Cette initiative intervient un an après les manifestations de juin 2025, organisées notamment contre la réforme constitutionnelle, la hausse du coût de la vie et l’emprisonnement de plusieurs membres de la société civile. Les deux organisations estiment que la situation des droits humains demeure préoccupante.
Selon la FIDH et l’OMCT, la répression de ces manifestations aurait entraîné plus d’une centaine d’arrestations, 21 cas présumés de torture ou de mauvais traitements, ainsi que cinq décès. Les organisations indiquent qu’aucune enquête n’a, à ce jour, permis d’établir les responsabilités, alimentant un climat d’inquiétude parmi les acteurs de la société civile.
Les deux ONG affirment que ce contexte a conduit plusieurs défenseurs des droits humains à quitter le pays. Elles soulignent également que certains militants vivant à l’étranger continueraient de faire face à des pressions et à des menaces, y compris à travers les plateformes numériques.
Justine Lavarde, chargée de programme au bureau des défenseurs de la FIDH, estime que cette situation rend difficile toute perspective de retour pour de nombreux exilés.
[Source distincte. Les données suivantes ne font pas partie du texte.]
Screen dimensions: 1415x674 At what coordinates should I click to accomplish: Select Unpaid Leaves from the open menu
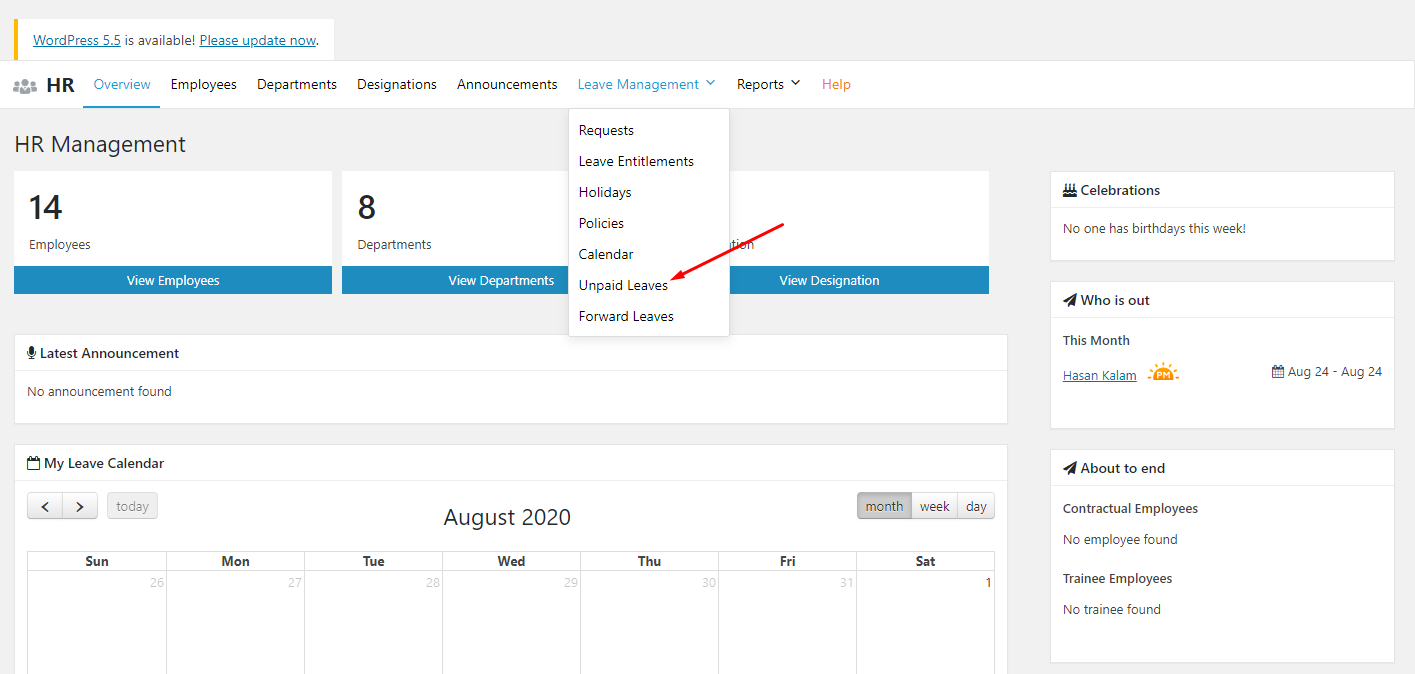[x=623, y=284]
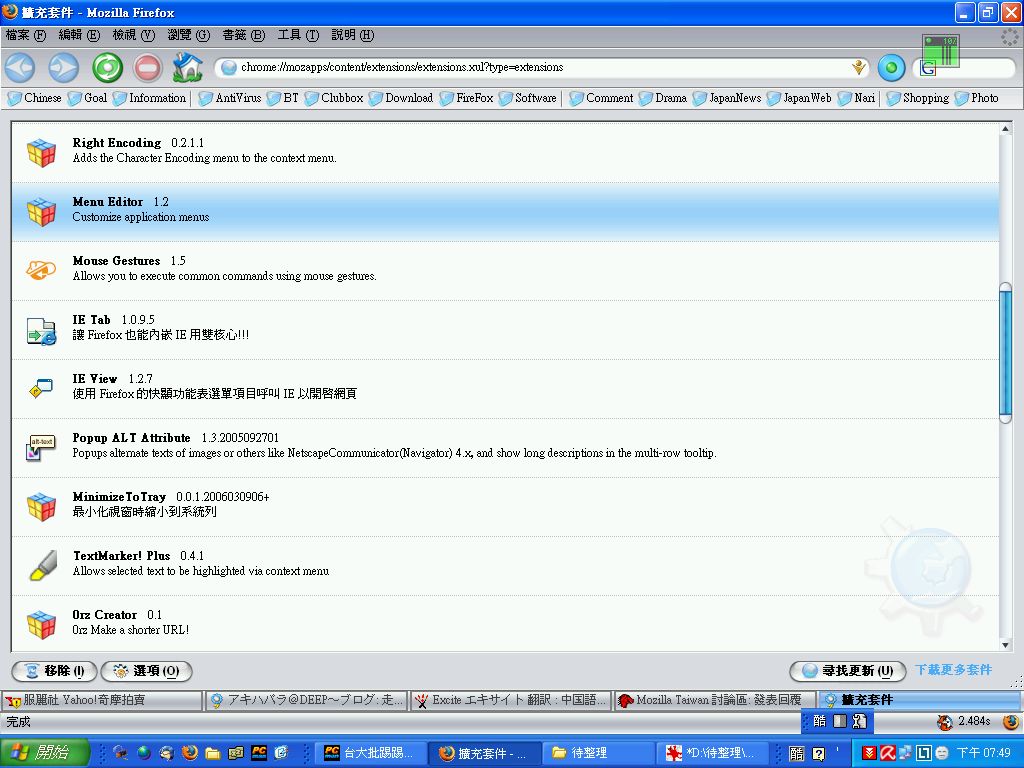
Task: Click the extensions list vertical scrollbar thumb
Action: 1005,350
Selon elle, plusieurs militants considèrent que les conditions actuelles ne garantissent pas leur sécurité.
Parmi eux figure Rodrigue Ahego, coordinateur de Tournons la Page Togo, qui explique avoir quitté le pays à la fin du mois de juillet 2025 après avoir été alerté sur les risques auxquels il était exposé. Il affirme avoir choisi l’exil afin d’assurer sa sécurité.
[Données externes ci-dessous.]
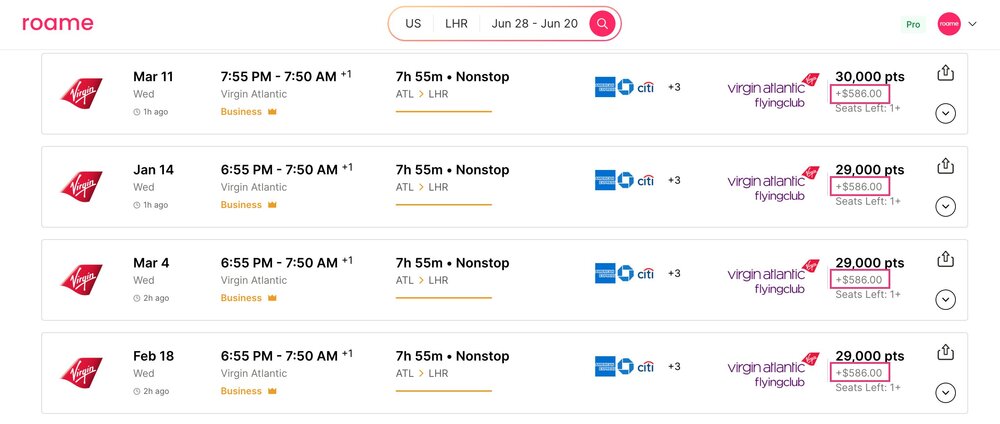Share the Jan 14 flight result
The height and width of the screenshot is (424, 1000).
[945, 166]
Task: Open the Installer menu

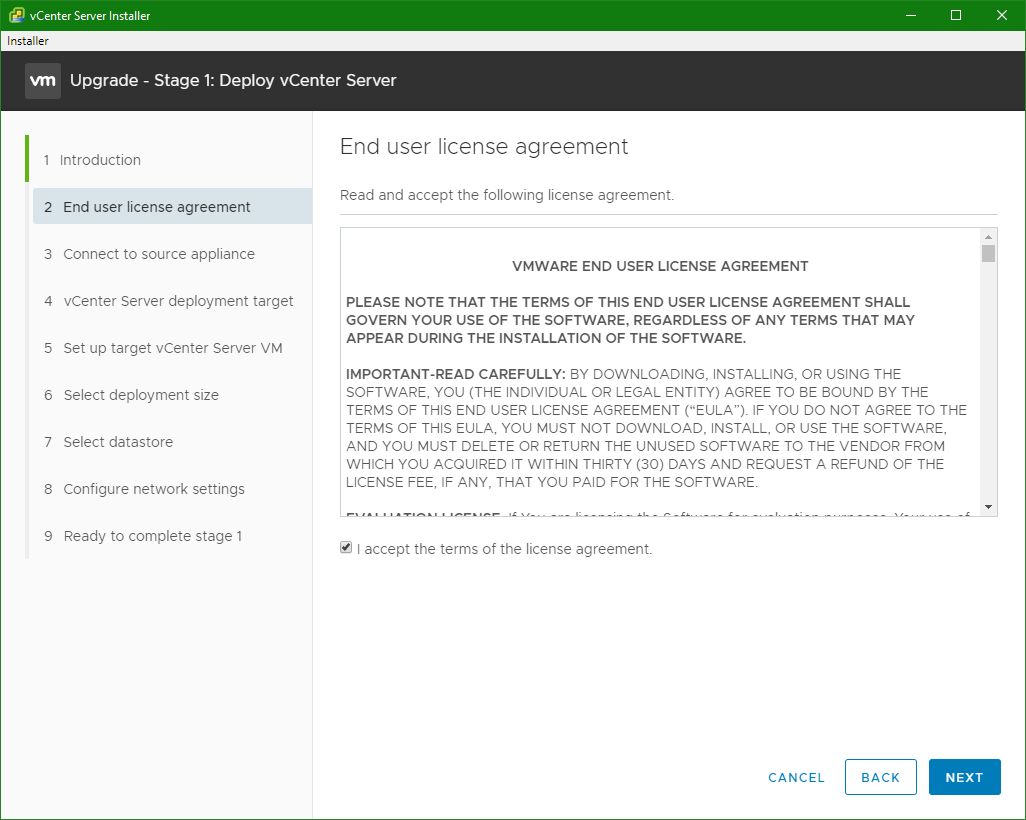Action: coord(27,40)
La FIDH et l’OMCT saluent toutefois la libération de plusieurs défenseurs des droits humains intervenue à la fin de l’année dernière. Elles invitent les autorités togolaises à poursuivre leurs efforts en mettant en place des garanties permettant aux personnes exilées de rentrer dans des conditions sûres.
Pour les deux organisations, un tel engagement contribuerait à renforcer la confiance entre les différents acteurs et à favoriser un climat d’apaisement ainsi qu’un dialogue constructif au sein du pays.